Une fois de plus, Daniel Humair arrivera à Lausanne les mains pleines. Tout d’abord en maître qui a sélectionné une formation de la Haute École de musique pour lui prodiguer ses conseils lors d’une master class puis lui ouvrir la scène du club, jeudi. «Je vais un peu les coacher, mais je ne vais m’installer derrière les fûts que pour un ou deux morceaux. Côtoyer des jeunes, c’est peut-être bien pour eux, mais c’est surtout une aubaine pour moi. Je ne vais quand même pas jouer tout le temps du be-bop comme je le faisais pour Bud Powell, Lucky Thompson et Sonny Stitt, mais avec des gars qui ne le font pas aussi bien. La chanson, je la connais! Les jeunes m’apportent des choses fraîches.»

«Je joue comme je pense»

Pour la suite des opérations, vendredi et samedi, le parrain va reprendre les baguettes à plein temps. Mais sans jouer au boss pour autant! «Je ne suis pas le patron des groupes que je monte. J’amène tout au plus un concept, une intensité ou une qualité de la mise en place, mais je laisse le soin de sa valeur à chacun. J’ai toujours fait ce que j’ai voulu. Je joue comme je pense. C’est à prendre ou à laisser. Les ordres, c’est une insulte à l’intelligence musicale. Si je joue du jazz, ce n’est pas pour subir une pression de patron. Cette musique, c’est comme une conversation de bistrot: on s’assied à égalité, on dit ce qu’on a à dire et on vide son verre! Je charpente, je ne dirige pas.»

Il faut donc s’attendre à de très beaux espaces de liberté lors des deux soirées où il sera rejoint par des équipes distinctes (lire encadré) mais où le seul mot d’ordre sera celui de risquer sa fantaisie. «Le matériel est toujours la musique, mais changer de musiciens et vous obtenez quelque chose comme d’autres angles de prises de vues pour une photographie.»

L’alcool du swing

Après une trajectoire aux côtés des plus grands, le batteur est toujours à la chasse aux variations, mais sans s’éloigner du pilier central de ses conceptions. «Imaginez un barman qui réalise le dosage d’un cocktail, mais qui ne peut pas se passer d’un alcool… Il faut que ça swingue!»

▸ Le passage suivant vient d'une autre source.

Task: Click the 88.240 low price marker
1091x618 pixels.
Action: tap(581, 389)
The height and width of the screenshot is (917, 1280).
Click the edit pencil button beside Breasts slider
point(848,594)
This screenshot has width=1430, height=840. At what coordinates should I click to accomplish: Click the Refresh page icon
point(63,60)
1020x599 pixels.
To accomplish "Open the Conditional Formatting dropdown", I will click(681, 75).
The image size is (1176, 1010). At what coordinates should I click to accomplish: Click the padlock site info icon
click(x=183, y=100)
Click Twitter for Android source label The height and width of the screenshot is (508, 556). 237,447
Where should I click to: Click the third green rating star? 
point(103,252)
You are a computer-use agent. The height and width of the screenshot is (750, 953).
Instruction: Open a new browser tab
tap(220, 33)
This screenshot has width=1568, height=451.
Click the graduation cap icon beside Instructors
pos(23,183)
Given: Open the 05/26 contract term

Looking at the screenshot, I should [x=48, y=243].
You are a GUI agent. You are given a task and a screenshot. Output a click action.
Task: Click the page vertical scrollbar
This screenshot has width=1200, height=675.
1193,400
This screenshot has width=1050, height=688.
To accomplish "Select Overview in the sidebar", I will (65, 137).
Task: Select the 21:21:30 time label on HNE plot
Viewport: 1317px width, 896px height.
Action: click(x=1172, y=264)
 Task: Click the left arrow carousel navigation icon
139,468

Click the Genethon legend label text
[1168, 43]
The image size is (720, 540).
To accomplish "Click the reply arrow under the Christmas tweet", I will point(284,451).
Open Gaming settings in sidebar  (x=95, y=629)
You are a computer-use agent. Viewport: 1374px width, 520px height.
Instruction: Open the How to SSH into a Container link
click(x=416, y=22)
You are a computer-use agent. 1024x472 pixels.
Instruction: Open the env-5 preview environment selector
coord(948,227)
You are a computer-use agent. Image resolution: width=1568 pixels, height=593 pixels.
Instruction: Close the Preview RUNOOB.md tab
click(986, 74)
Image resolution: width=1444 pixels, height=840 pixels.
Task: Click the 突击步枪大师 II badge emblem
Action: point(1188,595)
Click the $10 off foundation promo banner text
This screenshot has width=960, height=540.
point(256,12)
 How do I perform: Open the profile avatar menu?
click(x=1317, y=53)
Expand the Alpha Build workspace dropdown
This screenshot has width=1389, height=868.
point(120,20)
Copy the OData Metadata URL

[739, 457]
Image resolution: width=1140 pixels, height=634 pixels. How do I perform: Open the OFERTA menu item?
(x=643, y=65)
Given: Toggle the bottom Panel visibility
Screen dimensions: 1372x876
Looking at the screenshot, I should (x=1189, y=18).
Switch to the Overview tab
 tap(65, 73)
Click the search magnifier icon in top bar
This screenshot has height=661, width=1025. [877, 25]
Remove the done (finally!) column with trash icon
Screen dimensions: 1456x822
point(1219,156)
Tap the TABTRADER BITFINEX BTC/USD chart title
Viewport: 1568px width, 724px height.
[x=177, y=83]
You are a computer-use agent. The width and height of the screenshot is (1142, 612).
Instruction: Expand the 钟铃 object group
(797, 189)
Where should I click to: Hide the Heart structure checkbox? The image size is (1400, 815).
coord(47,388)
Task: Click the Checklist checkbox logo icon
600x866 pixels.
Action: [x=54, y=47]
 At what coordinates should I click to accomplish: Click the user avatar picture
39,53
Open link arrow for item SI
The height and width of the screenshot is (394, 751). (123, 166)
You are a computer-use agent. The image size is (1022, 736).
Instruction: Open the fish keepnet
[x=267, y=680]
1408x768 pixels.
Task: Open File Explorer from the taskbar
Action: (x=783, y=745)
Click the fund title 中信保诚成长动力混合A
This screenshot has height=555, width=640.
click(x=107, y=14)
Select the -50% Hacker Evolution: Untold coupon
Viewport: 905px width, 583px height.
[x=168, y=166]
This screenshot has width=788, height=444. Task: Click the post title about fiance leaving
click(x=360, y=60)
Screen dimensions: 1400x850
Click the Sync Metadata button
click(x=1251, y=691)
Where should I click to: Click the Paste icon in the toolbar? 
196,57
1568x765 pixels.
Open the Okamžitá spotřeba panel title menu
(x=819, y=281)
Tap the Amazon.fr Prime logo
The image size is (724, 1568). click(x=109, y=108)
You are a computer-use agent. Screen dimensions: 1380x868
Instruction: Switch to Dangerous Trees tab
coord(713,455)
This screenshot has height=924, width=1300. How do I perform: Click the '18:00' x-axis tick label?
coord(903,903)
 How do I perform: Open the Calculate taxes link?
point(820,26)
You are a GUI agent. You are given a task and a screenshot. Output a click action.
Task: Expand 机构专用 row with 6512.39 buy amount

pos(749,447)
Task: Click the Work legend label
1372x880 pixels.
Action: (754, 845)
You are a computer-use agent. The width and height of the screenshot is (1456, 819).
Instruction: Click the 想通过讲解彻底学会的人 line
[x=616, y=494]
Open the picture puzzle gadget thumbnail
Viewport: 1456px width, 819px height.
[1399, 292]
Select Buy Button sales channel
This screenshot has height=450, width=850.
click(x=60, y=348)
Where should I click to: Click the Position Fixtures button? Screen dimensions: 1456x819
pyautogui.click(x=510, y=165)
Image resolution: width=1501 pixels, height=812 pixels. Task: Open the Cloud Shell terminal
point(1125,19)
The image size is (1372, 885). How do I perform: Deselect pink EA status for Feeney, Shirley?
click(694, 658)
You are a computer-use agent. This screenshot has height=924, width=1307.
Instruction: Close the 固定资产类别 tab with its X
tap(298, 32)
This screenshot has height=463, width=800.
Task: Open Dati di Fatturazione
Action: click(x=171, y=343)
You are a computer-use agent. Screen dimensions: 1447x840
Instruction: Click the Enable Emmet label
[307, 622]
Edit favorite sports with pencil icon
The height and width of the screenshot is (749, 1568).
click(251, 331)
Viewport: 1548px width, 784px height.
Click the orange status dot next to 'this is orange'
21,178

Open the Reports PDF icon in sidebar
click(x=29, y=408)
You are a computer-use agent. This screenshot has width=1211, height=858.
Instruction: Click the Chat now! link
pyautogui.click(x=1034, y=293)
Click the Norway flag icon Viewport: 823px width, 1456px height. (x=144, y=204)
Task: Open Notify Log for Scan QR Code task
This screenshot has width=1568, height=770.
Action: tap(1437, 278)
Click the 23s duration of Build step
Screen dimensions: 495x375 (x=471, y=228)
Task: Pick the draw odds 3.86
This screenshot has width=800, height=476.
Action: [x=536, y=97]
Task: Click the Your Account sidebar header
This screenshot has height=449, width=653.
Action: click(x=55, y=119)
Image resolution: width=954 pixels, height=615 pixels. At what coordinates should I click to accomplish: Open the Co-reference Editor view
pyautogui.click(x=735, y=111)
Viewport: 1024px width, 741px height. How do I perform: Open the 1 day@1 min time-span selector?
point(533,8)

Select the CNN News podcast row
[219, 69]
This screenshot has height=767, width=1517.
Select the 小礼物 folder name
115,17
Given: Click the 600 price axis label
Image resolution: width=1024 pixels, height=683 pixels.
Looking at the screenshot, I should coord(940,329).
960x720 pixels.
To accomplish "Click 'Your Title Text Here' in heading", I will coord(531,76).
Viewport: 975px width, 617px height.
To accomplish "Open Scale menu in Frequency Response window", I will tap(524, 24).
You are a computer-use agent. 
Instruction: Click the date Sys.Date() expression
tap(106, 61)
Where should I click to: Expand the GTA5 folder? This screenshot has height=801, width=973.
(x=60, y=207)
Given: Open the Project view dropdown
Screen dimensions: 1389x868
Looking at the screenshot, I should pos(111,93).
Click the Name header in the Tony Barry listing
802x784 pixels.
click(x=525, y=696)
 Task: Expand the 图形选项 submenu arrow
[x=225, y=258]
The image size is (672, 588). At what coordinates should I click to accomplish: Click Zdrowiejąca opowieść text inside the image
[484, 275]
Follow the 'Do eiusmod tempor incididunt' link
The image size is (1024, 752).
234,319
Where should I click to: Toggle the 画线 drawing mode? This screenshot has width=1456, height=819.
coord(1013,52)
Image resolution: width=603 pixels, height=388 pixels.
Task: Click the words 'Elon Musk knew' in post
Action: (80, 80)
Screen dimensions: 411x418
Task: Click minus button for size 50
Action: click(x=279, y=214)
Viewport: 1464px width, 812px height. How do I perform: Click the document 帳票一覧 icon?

Et le magicien des peaux de pester contre les motifs et les complications trop rigides, qui contraignent inutilement le soliste. Venant de celui qui confie avoir goûté les plus forts souffles de liberté en jouant avec Dave Liebman, Cannonball Adderley, Eric Dolphy et George Garzone – «pas très connu, mais le prof de Joshua Redman et un musicien qui part au quart de tour dans un free ou un standard» –, la pique contre certaines afféteries du jazz contemporain prend surtout l’allure d’une déclaration d’amour pour ce swing ternaire qu’il chérit et reconnaît à d’autres musiques (le tango, la samba, la valse musette).

«Mais le plus important est de s’amuser… parce que s’il faut monter sur scène comme on va chez le dentiste, vous voyez le tableau?» Très bien maestro!